South African Paralympic sprinter

Ndodomzi Jonathan Ntutu (born 4 February 1986) is a visually impaired South African sprinter. Ndodomzi Jonathan Ntutu is currently South Africa's fastest ever para-athlete. His 10.80 was posted on April 12, 2018, during the heats of the Commonwealth Games. Competing in the T12 classification, Ntutu has competed at three Summer Paralympic Games, winning bronze in the 2012 Games in London. He is also a multiple World Championships winner, taking five medals over four tournaments.

==Personal history==
Ntutu was born in the township of Gugulethu in Cape Town, South Africa in 1986 to Alexander Ntutu and his wife Sylvia. He was born with a congenital complication that left him visually impaired; though he is not blind. He was unable to cope in mainstream education and his parents, who struggled financially, ensured that his needs were catered for by enrolling him in the Athlone School for the Blind. His father died in 1996, when Ntutu was entering his early teen years. He now lives in Bellville, Western Cape.

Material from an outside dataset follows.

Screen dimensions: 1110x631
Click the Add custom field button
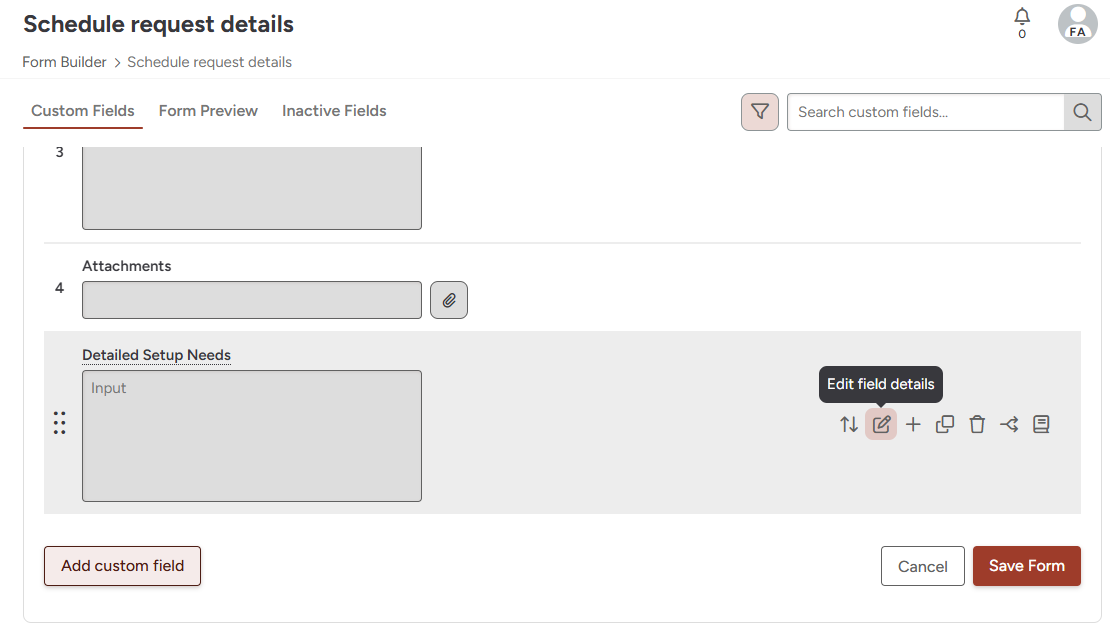click(122, 566)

He was inspired to get involved in sports by cricketer Jacques Kallis, and played blind cricket for a time.

==Athletics career==
Ntutu first showed promise as an athlete whilst at the Athlone school, showing at aptitude for sprinting. He was inspired to compete at the Paralympic Games after a pupil at his school qualified for the South Africa team at the 2000 Games in Sydney. He took on board a local trainer, David Williams, and began training at the Vygieskraal Stadium in Athlone. His efforts were rewarded, when in 2004, he was selected for the South African team at the 2004 Summer Paralympics in Athens. Initially classified as a T13 category athlete, for competitors with limited vision, he entered two events in Athens; the 100 metres sprint (T13) and the long jump (F13). He finished sixth overall in the long jump and his time of 11.34 in the heats of the 100m saw him finish two hundredths of a second outside the qualification time for the finals. Two years later he won his first major international medal, taking bronze in 100 metre sprint at the 2006 IPC Athletics World Championships in Assen.

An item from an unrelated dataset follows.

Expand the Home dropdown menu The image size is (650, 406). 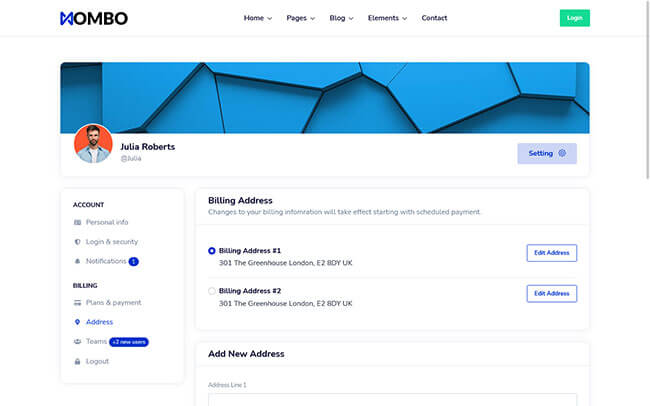(x=257, y=18)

In 2008 Ntutu competed at his second Paralympics, travelling to China to compete in the Beijing Games. He no longer competed in the long jump, but still entered two events, the 100 metre and 200 metre sprints. In the 100 metres he surpassed his achievement at the 2004 Games by qualifying through to the finals, where he finished fifth with a time of 11.06 seconds. Although finishing in the top three qualifiers in the heats of the 200 metres, he finished a distant eighth in the finals.

In the buildup to the 2012 Summer Paralympics in London, Ntutu entered his second World Championships, this time held in Christchurch, New Zealand. He entered all three sprint events, winning silver behind Russia's Alexey Labzin in the 100 metres and narrowly missing the podium with fourth place in the 400 metres. His biggest breakthrough of his career came at the London 2012 Paralympics, where he qualified for both the 100 metre and 200 metre sprints, making the finals of both. He finished sixth in the 200 metre race, but in the 100 metres he took the bronze medal, beating Labzin in a photo finish for the third spot.

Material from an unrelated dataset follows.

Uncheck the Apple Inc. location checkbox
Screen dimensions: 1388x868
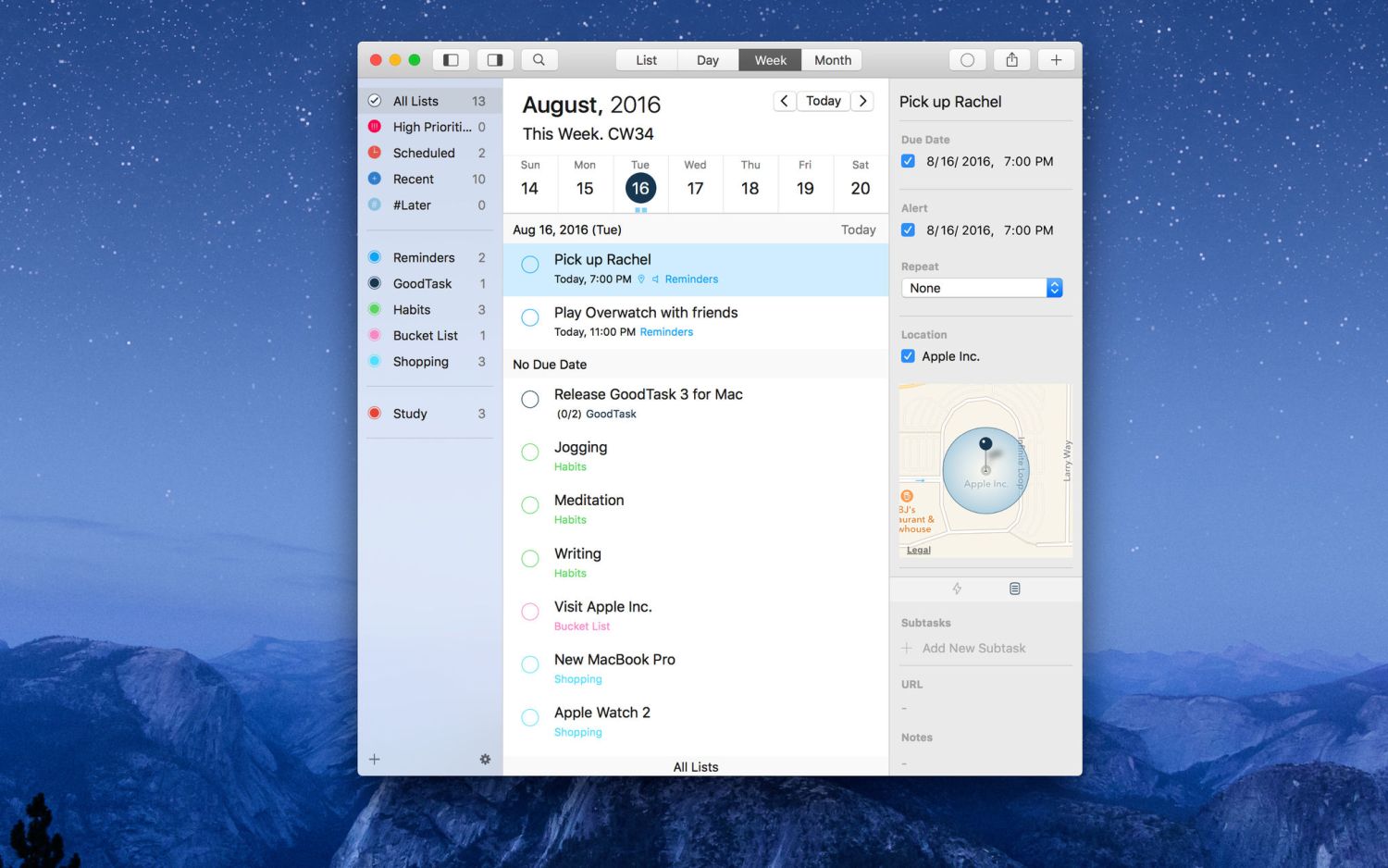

At the 2013 IPC Athletics World Championships in Lyon, Ntutu came away a double medalist, winning a silver in the 100 metres (behind Ireland's Jason Smyth) and a first major medal in the 200 metres, a third placed bronze. Two years later Ntutu sight was deemed to have deteriorated and he was reclassified as a T12 classification athlete. This allowed him to enter his first African Games, as traditionally the T13 sprint was not contested. Held in Brazzaville in the Republic of Congo, Ntutu entered the 2015 African Games competing in the T12 200 metre sprint. He took gold, finishing ahead of countryman and fellow ex-Athlone School pupil Hilton Langenhoven.

At the 2015 IPC Athletics World Championships in Doha Ntutu took silver in the 200 metres but he was disqualified from the 100 metre sprint. The next year he added a second Paralympic medal when he took a silver in the 100 metres at the 2016 Games in Rio. He also competed in the 200 metre race but failed to qualify for the finals.

He also competed in the T12 100m sprint at the 2020 Summer Paralympics.